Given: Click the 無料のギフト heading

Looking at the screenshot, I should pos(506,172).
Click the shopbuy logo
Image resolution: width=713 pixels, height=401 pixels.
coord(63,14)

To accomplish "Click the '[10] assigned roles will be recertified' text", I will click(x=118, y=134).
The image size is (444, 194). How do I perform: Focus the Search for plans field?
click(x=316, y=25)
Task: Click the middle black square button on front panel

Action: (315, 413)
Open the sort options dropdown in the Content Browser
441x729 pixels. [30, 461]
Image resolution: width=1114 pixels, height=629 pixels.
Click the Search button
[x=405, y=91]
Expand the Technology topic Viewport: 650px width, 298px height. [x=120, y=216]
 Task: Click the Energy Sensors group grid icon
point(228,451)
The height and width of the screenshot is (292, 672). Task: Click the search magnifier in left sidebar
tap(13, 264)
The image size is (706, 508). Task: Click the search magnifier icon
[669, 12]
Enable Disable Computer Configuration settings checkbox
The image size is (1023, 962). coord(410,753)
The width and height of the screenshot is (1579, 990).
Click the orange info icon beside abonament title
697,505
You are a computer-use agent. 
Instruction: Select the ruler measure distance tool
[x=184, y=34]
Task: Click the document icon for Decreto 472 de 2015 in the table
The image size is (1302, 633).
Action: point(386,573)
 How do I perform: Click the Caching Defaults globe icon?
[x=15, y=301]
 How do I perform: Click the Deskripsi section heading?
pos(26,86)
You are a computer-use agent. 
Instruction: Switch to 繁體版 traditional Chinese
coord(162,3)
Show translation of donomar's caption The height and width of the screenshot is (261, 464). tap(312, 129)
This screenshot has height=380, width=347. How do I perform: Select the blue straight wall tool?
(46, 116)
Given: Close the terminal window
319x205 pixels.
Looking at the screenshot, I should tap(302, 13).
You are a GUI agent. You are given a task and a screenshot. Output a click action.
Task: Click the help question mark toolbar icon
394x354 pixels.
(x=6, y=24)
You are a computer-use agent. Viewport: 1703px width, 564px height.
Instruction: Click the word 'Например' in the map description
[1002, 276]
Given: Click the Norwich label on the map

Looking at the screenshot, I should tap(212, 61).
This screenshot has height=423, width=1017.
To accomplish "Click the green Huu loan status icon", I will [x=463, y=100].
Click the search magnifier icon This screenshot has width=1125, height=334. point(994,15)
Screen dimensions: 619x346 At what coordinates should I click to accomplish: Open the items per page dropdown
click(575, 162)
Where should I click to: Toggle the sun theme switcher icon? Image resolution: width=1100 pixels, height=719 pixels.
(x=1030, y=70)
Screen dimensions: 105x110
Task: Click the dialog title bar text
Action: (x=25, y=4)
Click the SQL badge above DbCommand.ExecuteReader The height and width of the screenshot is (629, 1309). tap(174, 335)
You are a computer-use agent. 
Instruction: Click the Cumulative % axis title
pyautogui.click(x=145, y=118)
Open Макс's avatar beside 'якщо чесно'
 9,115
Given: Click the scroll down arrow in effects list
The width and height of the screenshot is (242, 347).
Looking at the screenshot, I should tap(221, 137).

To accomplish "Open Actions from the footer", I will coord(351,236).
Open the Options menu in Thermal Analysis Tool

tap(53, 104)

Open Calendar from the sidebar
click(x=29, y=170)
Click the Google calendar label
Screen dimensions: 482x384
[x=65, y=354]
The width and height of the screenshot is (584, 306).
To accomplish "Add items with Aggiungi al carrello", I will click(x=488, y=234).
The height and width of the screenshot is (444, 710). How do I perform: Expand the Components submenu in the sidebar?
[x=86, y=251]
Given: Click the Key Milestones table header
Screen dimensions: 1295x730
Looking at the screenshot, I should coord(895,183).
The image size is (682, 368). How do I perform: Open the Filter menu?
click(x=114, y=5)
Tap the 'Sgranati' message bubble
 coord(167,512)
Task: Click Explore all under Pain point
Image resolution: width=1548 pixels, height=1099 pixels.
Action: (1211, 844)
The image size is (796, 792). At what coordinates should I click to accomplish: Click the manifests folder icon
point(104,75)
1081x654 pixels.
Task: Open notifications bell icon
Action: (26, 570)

——

Only the lines from the one containing "Task: Click Explore all under Pain point" through the last line of the material belong in your answer; output them exactly.

◆ **OUTPUT BELOW**
Task: Click Explore all under Pain point
Image resolution: width=1548 pixels, height=1099 pixels.
Action: (1211, 844)
The image size is (796, 792). At what coordinates should I click to accomplish: Click the manifests folder icon
point(104,75)
1081x654 pixels.
Task: Open notifications bell icon
Action: (26, 570)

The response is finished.